Write a function that takes a slice of integers and returns true if any number appears more than once, false otherwise.

hasDuplicate(nums)

This is a classic problem that demonstrates the power of choosing the right data structure. A naive approach uses nested loops (O(n²)); a better approach uses a set (O(n)).

Examples

hasDuplicate([]int{3, 5, 3})     // → true
hasDuplicate([]int{1, 2, 3, 4})  // → false
hasDuplicate([]int{5, 5})        // → true
hasDuplicate([]int{})            // → false

Walkthrough

Starting with the obvious approach

The first idea most people reach for: compare every element to every other element, and if any two match, you've found a duplicate. For a list of length n, that's roughly n comparisons for each of the n elements — the total work grows with the square of the list size. Double the input, and the work roughly quadruples.

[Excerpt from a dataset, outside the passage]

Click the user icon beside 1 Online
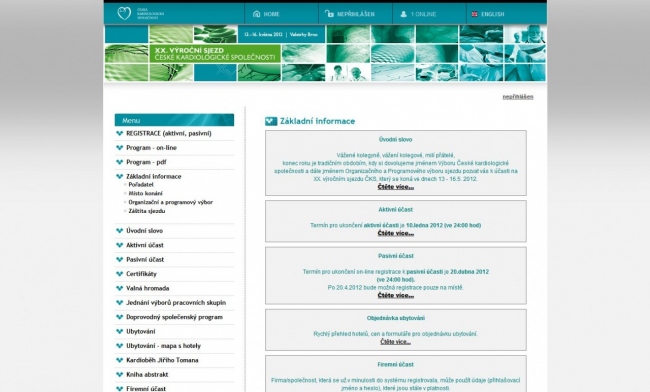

Why the nested loop is wasteful

By the time you're looking at the fifth element, you already know everything about the first four — but a nested loop throws that away and rescans from scratch every time. What you actually want is a fast way to ask "have I already seen this value?" without rescanning.

The key idea: remember what you've seen

This is where a set earns its keep. A set lets you record a value and later check "is this value in the set?" in roughly constant time, no matter how many values are already stored. That turns an expensive rescan into a quick lookup.

Building the one-pass solution

  1. Start with an empty set: "values seen so far."
  2. Walk through the list once. For each number, first check: is it already in the set?
  3. If it is, you've found a duplicate — stop and return true.
  4. If it isn't, add it to the set and move on.
  5. If you finish the list without a match, there are no duplicates — return false.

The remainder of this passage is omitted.